The US can reiterate its interpretation that US custody over Cpl Smith extends even up to his current status of being convicted because the applicable VFA provision is Section 6 and not Section 10 as the SC held. More ominously, the US can invoke the Medellin decision in declaring that the VFA is not legally binding on the US in the Smith case since it has not been ratified by the US Senate much less has implementing legislation been passed by the US Congress.

Ergo the Philippine Supreme Court’s decision is meaningless unless, the Obama administration is convinced that it needs to maintain the charade that Philippine sovereignty is not derogated by the VFA. To save face for the Philippine government, and in its own interest, the US could appear to comply with the SC ruling and agree to Philippine custody, while insisting on the specific facility for Smith that it will agree to. (In this regard, Smith’s lawyer has a novel idea: the US can carve up a piece of the US embassy property and revert it to the Philippines as part of its national territory while retaining actual control of that piece of property.)

Given the arrant disdain by the sole Superpower for international law and the US government’s need to demonstrate to its soldiers that it can shield them from the long arm of another country’s national law while pursuing its military adventures overseas, it is likely that the US will holds its ground. It will try to figure out how it can escape compliance with the SC ruling and still manage the political fallout that can ensue.

The upcoming Balikatan war “exercises” will certainly be used as leverage by the US government in securing favorable terms for Smith. In the same way that the US cancelled earlier scheduled Balikatan “exercises” until it could get favorable action on Smith’s detention from the Arroyo government, the Philippine government needs to be pressured to do no less.

Justices Puno, Carpio, Martinez and Morales correctly saw the fatal legal flaw of the VFA is not just in Article V regarding criminal jurisdiction over erring US troops.
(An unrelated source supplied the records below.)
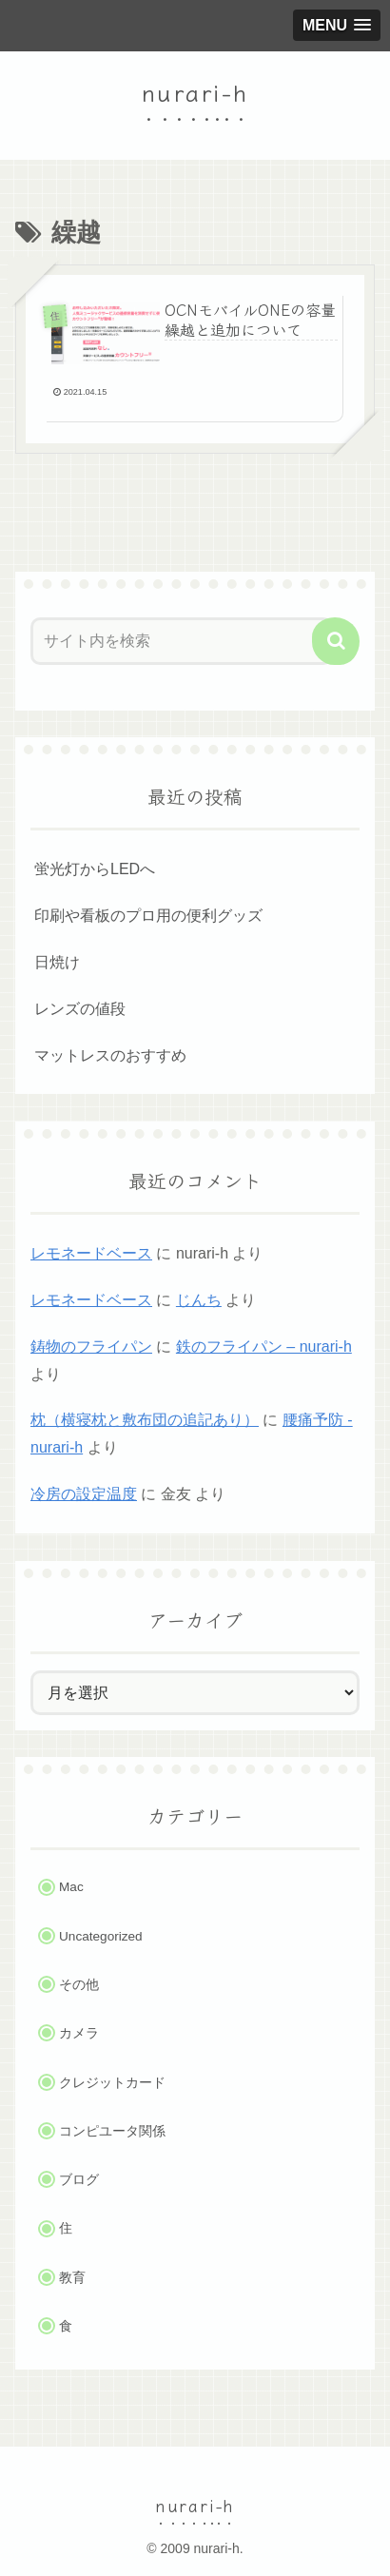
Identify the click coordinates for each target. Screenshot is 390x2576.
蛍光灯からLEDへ (94, 869)
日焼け (57, 962)
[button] (336, 641)
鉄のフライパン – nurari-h (264, 1346)
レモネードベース (91, 1253)
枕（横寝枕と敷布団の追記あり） (144, 1420)
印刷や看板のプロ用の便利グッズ (148, 915)
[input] (181, 641)
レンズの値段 (80, 1009)
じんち (199, 1300)
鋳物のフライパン (91, 1346)
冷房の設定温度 (83, 1494)
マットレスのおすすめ (110, 1055)
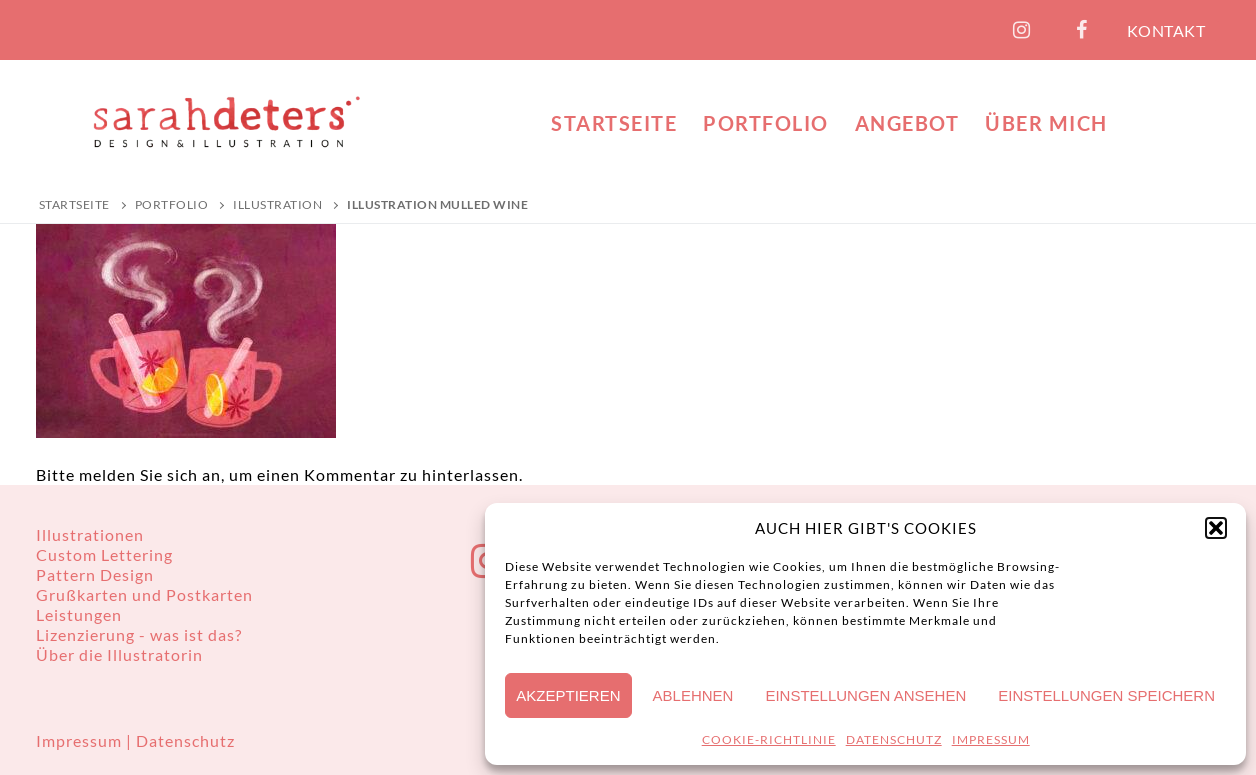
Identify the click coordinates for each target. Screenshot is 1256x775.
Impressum (81, 740)
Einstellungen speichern (1106, 695)
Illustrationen (90, 534)
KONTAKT (1166, 30)
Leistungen (79, 614)
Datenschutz (185, 740)
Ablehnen (693, 695)
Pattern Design (95, 574)
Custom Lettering (104, 554)
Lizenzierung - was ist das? (139, 634)
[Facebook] (1082, 30)
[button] (1216, 528)
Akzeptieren (568, 695)
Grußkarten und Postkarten (144, 594)
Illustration (277, 204)
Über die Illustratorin (119, 654)
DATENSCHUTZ (894, 739)
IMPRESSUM (991, 739)
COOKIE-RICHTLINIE (769, 739)
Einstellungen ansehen (865, 695)
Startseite (74, 204)
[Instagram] (1022, 30)
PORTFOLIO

The entire Agreement is a violation of Section 25, Article XVIII of the Philippine Constitution that governs the constitutionality of the VFA.

To quote Section 25 in full: “After the expiration in 1991 of the Agreement between the Republic of the Philippines and the United States of America concerning Military Bases, foreign military bases, troops, or facilities shall not be allowed in the Philippines except under a treaty duly concurred in by the Senate and, when the Congress so requires, ratified by a majority of the votes cast by the people in a national referendum held for that purpose, and recognized as a treaty by the other contracting State. “

But beyond legal arguments and procedures, the political reality is that the Arroyo regime has shown itself incapable of standing up to the US on the issue of Cpl Smith’s detention and generally, just how subservient it is to the US, especially on foreign policy matters such as the US war of terror and US troops presence in the Philippines.

Thus the Filipino people themselves must press on with their opposition to the VFA, US permanent presence in the country and specifically, the RP-US military “exercises” being held in different parts of the country, that grow more alarmingly intrusive each year.